- [What is expected] In the entries below, find each line with the string "section" and copy it.

- [Records for the exercise]
##########
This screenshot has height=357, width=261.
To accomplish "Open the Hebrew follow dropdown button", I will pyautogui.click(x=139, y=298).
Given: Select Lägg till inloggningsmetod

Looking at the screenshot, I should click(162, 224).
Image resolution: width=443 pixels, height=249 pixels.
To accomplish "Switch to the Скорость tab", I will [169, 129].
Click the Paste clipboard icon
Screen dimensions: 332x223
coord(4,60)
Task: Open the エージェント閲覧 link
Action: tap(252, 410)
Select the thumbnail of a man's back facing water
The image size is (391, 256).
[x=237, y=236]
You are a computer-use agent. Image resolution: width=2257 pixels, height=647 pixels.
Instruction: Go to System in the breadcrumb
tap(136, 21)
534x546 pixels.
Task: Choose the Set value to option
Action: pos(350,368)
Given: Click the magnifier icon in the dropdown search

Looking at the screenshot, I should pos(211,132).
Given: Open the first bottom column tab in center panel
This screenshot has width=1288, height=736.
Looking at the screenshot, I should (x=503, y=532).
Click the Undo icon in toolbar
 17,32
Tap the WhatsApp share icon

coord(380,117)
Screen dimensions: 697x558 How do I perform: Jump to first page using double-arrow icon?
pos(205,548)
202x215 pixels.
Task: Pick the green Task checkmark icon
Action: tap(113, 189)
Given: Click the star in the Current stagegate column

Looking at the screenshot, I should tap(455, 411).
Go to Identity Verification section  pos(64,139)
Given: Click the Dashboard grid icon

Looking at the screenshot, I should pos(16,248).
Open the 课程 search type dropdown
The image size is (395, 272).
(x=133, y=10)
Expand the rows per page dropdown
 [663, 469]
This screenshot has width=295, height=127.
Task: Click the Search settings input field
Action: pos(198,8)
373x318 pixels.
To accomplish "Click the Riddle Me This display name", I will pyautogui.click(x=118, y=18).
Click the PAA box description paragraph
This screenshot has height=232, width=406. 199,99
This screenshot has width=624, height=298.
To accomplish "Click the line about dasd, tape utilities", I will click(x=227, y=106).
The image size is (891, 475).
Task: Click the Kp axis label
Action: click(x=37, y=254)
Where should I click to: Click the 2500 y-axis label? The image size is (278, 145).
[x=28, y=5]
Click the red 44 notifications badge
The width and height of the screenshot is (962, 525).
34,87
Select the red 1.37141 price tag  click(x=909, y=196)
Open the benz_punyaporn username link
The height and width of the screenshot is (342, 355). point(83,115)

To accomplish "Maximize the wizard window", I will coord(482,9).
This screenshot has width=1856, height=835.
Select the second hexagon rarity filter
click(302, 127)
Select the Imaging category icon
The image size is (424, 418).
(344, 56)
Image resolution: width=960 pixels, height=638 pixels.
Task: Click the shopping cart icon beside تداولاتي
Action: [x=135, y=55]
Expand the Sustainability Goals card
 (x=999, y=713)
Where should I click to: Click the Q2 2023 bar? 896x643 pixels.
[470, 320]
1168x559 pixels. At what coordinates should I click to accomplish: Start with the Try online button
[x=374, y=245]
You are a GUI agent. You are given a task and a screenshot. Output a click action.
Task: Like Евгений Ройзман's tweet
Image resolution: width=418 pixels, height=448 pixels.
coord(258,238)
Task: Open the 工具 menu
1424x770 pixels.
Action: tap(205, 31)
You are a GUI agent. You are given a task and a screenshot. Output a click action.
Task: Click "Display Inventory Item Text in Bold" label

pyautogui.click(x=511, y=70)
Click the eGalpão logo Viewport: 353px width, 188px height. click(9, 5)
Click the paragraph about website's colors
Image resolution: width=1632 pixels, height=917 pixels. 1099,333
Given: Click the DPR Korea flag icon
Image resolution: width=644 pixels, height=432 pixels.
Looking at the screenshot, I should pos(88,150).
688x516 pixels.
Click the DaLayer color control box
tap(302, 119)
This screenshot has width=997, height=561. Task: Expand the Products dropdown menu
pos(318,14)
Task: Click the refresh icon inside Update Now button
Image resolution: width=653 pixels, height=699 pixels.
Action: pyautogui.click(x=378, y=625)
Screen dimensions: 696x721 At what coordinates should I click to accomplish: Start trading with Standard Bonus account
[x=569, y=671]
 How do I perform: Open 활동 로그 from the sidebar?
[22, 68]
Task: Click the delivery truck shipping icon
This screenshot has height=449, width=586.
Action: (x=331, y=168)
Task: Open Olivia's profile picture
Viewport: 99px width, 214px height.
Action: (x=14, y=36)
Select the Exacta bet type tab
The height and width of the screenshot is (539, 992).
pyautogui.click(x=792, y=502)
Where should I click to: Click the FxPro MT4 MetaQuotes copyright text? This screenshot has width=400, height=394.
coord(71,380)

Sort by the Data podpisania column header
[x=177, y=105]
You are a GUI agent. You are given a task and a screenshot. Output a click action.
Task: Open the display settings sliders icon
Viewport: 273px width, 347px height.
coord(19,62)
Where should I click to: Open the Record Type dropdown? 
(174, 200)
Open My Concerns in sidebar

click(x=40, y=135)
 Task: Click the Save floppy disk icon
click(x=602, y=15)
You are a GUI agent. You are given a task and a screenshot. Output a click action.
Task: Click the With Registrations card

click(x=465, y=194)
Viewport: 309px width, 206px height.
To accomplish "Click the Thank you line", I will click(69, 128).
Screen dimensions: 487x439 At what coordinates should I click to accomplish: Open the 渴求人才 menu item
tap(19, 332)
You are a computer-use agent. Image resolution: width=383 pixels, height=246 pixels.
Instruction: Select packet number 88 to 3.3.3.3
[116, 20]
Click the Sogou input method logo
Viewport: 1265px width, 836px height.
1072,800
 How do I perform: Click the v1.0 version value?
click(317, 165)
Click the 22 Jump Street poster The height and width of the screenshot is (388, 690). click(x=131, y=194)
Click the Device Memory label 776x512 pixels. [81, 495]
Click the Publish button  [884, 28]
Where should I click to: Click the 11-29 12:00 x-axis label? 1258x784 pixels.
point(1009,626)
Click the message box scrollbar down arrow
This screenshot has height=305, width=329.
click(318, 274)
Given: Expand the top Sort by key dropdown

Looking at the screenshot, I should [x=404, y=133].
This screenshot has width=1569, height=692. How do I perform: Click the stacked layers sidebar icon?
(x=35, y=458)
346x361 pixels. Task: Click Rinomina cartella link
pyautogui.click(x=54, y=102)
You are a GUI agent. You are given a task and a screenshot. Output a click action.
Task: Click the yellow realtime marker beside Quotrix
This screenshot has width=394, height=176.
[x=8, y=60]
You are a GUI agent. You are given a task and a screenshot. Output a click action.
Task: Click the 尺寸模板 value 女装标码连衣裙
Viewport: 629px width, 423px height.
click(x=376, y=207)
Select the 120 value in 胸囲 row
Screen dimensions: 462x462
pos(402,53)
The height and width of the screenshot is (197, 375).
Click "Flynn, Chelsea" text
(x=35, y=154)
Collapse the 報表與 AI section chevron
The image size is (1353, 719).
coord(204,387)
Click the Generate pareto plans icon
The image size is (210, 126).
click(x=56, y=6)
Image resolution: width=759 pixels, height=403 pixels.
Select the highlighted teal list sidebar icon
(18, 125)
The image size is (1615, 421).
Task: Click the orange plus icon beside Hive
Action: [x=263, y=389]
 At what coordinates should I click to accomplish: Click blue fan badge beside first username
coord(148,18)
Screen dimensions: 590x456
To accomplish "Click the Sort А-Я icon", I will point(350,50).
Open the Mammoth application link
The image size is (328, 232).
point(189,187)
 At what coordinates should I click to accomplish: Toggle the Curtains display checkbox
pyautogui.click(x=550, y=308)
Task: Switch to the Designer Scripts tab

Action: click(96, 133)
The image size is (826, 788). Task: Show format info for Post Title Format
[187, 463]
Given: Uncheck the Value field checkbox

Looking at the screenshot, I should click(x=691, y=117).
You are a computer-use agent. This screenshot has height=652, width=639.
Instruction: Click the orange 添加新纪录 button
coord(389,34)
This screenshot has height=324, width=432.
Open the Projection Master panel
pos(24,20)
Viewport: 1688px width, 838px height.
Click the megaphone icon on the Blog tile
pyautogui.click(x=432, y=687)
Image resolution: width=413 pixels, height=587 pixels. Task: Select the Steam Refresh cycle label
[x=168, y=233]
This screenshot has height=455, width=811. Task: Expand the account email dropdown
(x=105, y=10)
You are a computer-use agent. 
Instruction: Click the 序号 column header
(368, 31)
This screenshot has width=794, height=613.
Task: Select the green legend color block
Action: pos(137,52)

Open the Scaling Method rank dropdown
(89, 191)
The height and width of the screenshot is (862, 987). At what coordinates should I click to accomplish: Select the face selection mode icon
##########
- [Result below]
Go to Identity Verification section  pos(64,139)
Collapse the 報表與 AI section chevron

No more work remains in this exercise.